◆ **AIM**
Copy the rows below word for word, from the line containing "The width and" through the end of the rows, omitting the pictures.

Source records:

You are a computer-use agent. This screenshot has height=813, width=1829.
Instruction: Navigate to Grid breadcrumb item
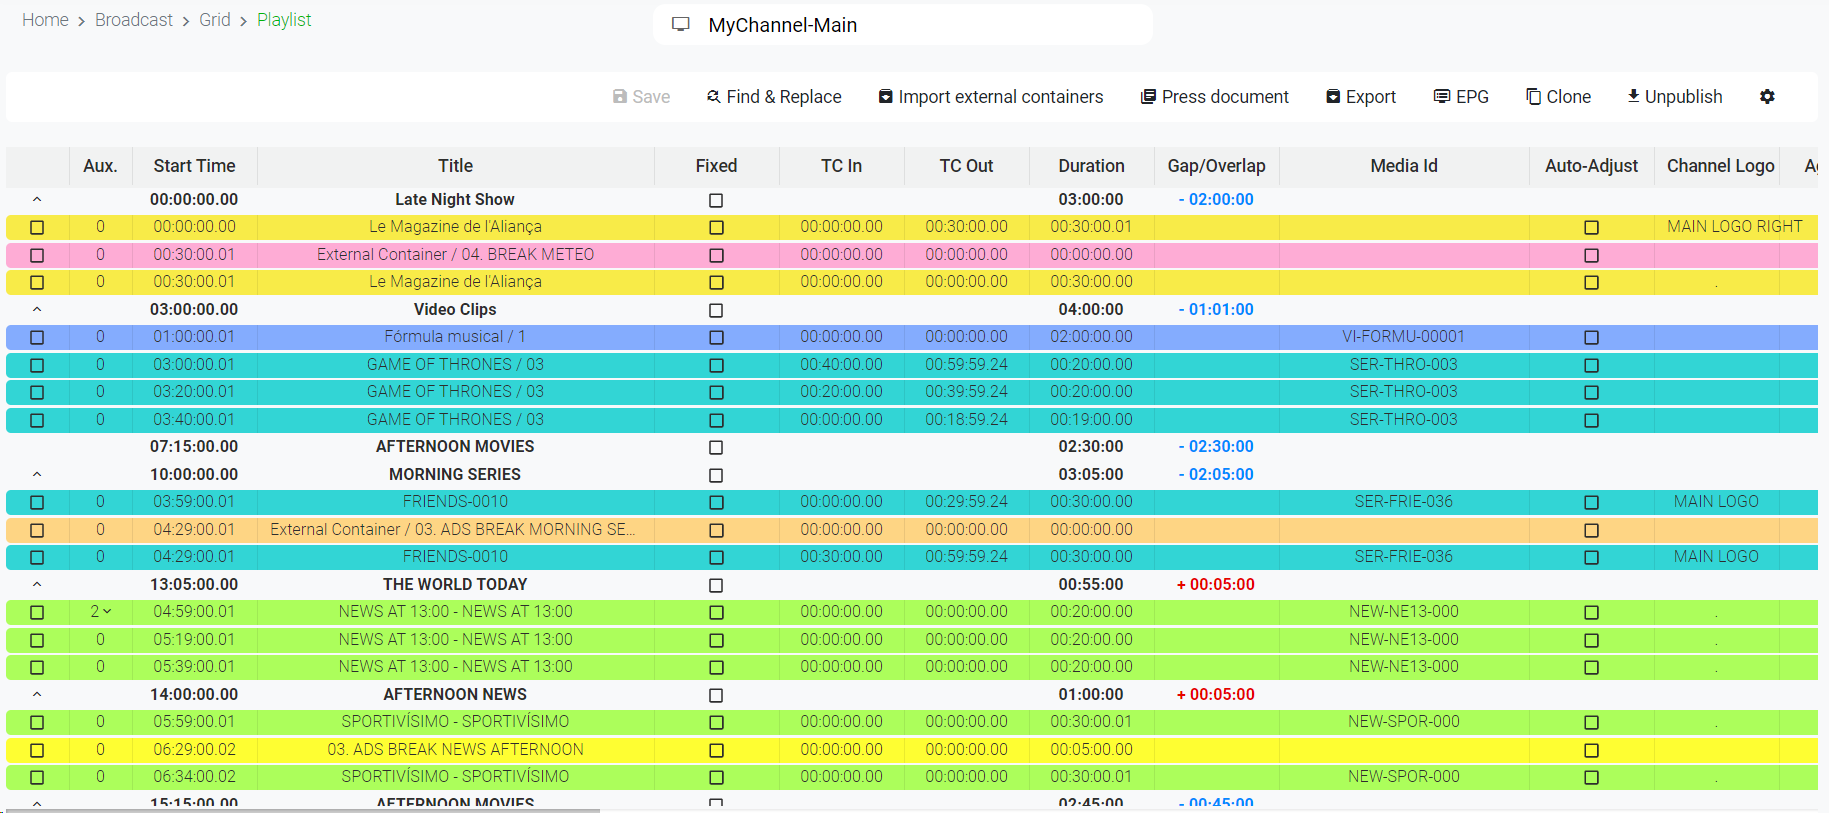click(214, 20)
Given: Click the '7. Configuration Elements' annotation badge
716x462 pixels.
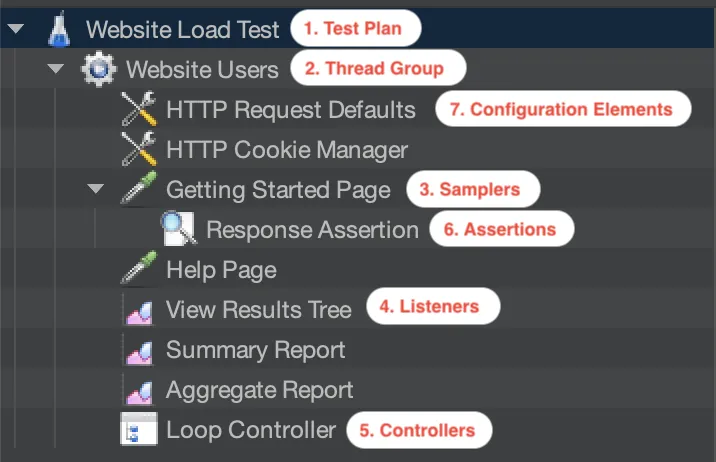Looking at the screenshot, I should [x=563, y=109].
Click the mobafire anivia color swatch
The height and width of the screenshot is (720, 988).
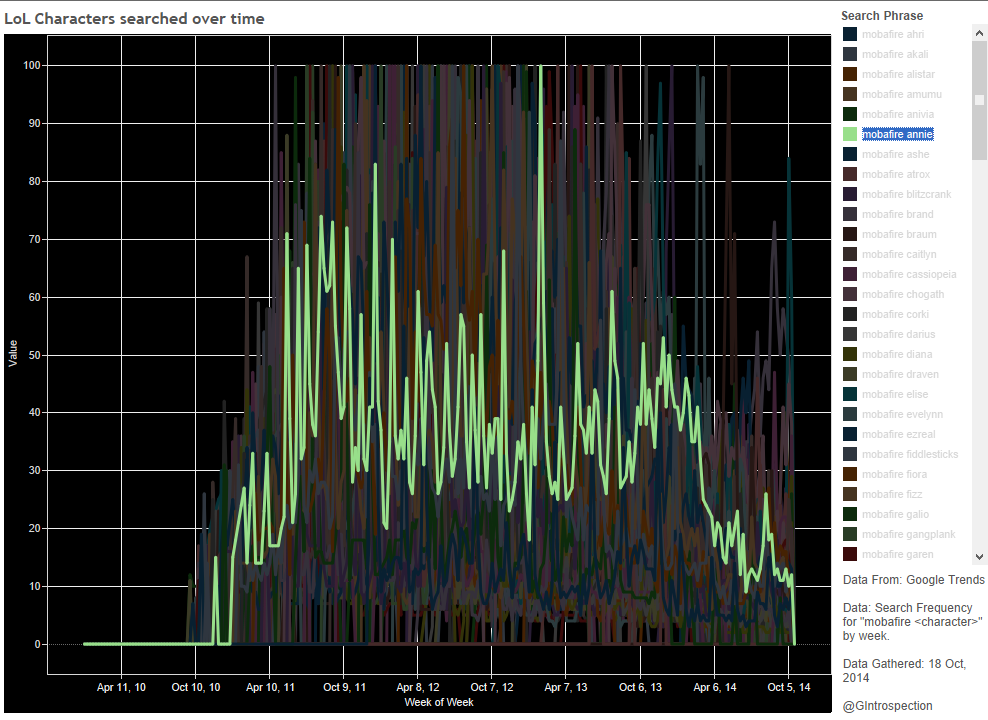tap(850, 115)
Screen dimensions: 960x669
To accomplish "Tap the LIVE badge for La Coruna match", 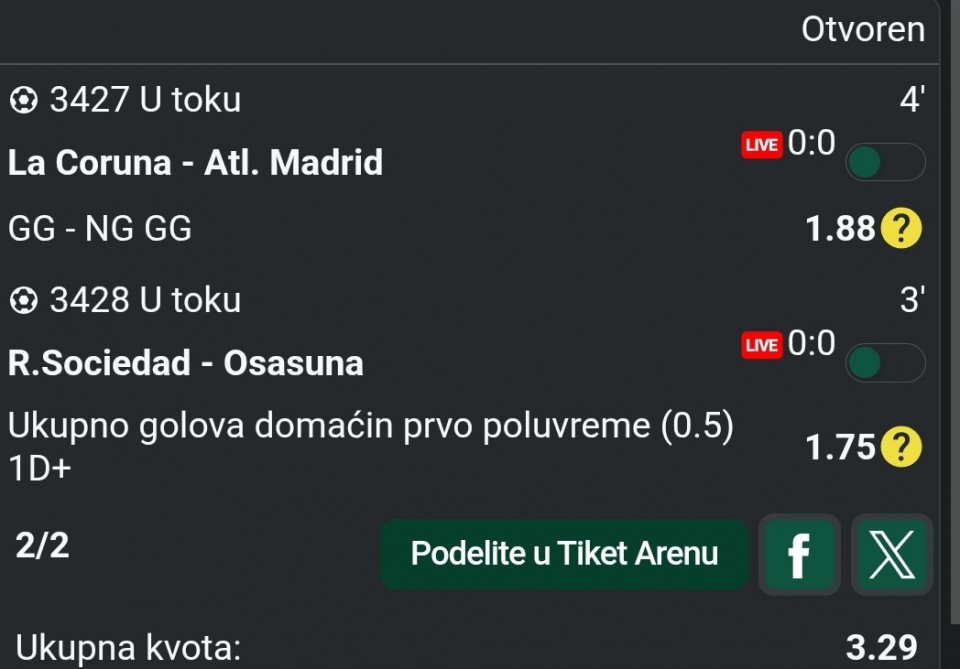I will (761, 145).
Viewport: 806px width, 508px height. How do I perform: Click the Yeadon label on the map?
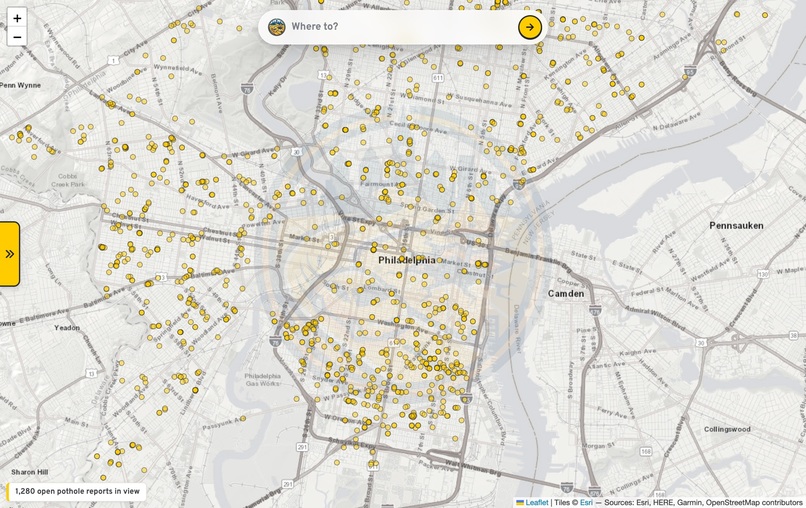(67, 328)
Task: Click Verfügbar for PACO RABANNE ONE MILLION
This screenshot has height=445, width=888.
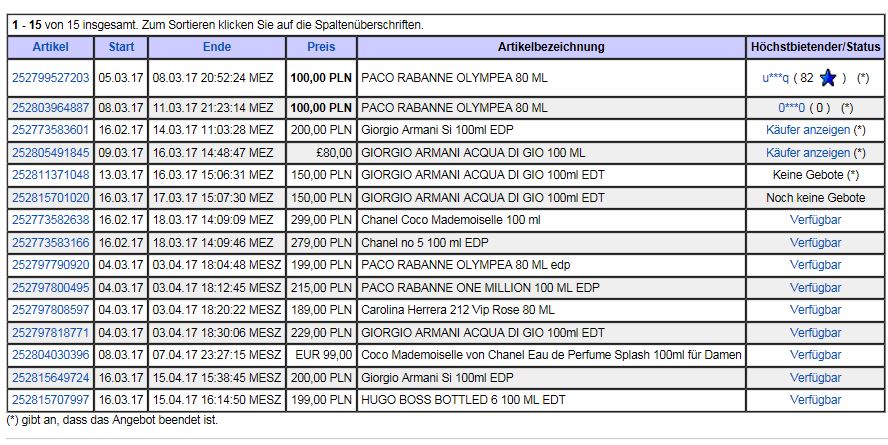Action: [x=816, y=288]
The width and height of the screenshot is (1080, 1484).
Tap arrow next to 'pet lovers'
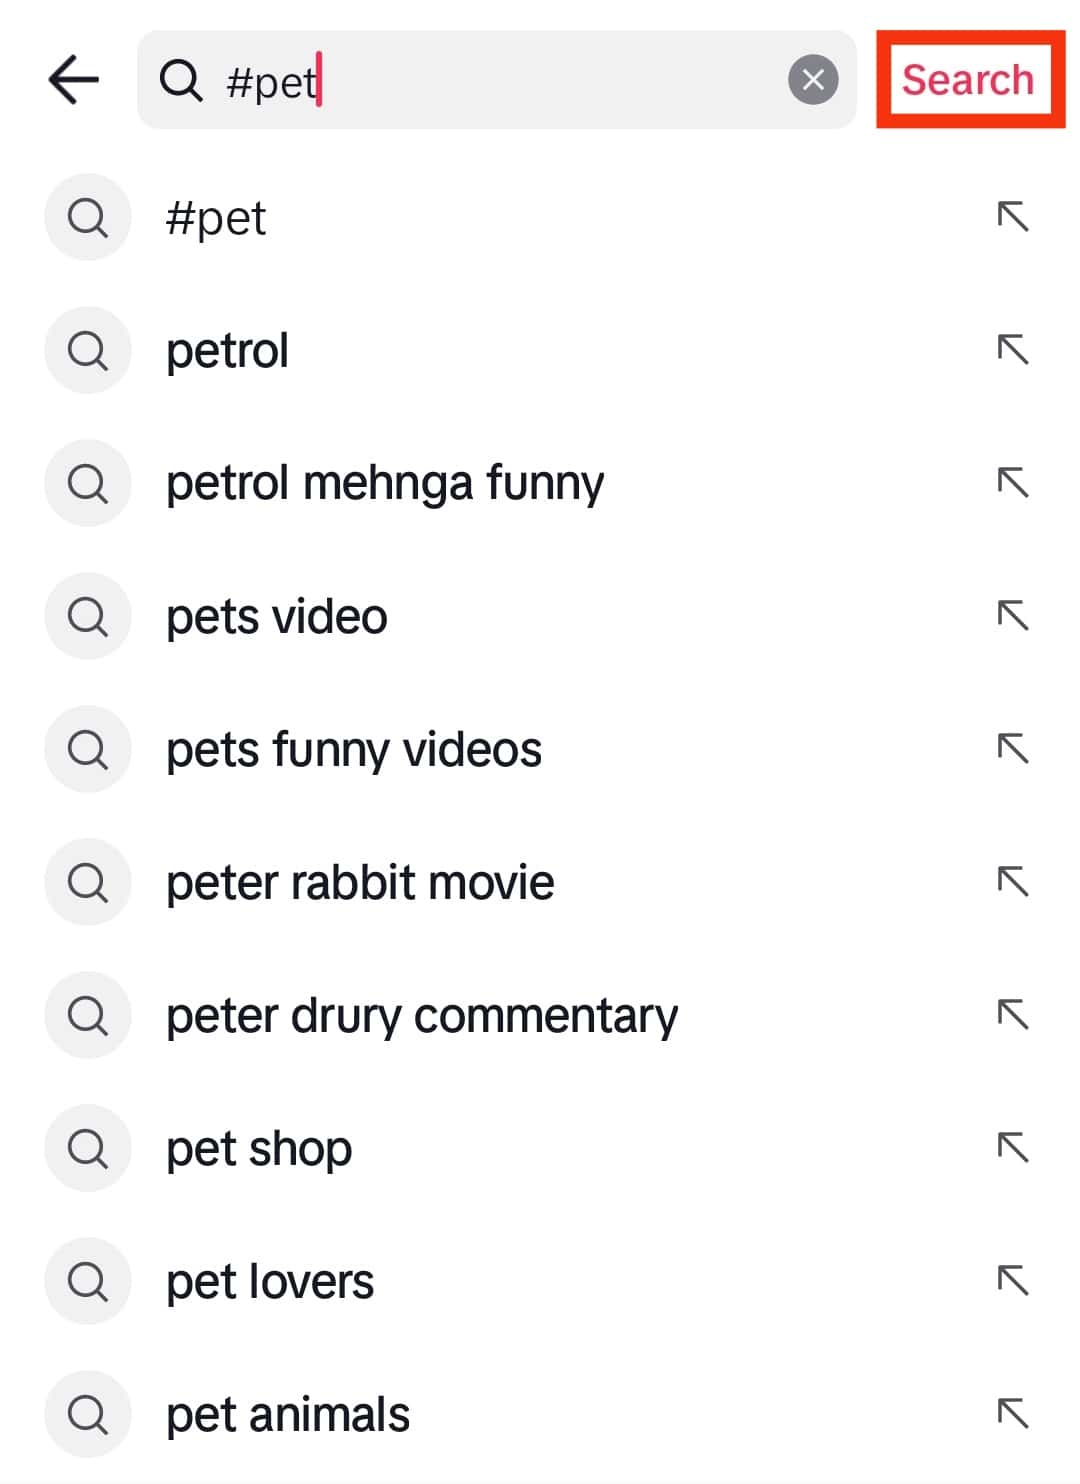[1012, 1280]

◆ **IN RESPONSE**
The width and height of the screenshot is (1080, 1484).
Tap arrow next to 'pet lovers'
[1012, 1280]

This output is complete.